- _Exercise_:
Count up the lines below in which the string "Toggle" appears. The reply should be that number alone.

- _Task inputs_:
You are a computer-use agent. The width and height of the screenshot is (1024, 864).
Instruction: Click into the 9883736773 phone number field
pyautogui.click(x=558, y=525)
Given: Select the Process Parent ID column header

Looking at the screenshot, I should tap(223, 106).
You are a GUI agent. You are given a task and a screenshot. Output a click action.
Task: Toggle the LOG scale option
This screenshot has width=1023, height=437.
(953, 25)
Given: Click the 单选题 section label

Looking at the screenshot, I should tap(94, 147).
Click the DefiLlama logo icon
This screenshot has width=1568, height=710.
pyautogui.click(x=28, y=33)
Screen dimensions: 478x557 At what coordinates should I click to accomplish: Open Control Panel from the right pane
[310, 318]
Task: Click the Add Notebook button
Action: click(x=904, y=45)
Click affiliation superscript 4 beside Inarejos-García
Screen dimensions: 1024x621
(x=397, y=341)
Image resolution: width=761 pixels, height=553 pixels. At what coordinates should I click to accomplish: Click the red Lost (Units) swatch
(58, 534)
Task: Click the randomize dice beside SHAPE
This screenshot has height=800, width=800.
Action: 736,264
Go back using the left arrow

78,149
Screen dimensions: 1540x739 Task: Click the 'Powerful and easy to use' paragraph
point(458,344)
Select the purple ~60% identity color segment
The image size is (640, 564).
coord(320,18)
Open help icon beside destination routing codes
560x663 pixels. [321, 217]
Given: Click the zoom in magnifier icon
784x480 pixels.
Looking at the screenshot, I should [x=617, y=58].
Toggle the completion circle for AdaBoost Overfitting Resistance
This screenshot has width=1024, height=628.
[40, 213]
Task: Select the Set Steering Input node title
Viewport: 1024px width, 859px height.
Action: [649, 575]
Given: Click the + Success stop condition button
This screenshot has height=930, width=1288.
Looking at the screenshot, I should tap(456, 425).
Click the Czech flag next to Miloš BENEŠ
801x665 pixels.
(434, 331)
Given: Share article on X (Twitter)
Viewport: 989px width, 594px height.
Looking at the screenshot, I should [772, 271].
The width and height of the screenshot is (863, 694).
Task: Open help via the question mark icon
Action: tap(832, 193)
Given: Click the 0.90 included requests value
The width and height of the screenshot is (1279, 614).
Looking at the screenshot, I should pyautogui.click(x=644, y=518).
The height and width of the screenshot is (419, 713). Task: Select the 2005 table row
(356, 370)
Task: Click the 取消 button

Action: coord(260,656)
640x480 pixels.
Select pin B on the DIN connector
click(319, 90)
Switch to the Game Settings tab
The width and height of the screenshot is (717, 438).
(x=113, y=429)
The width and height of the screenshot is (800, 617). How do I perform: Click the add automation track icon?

- _Solution to the problem_:
2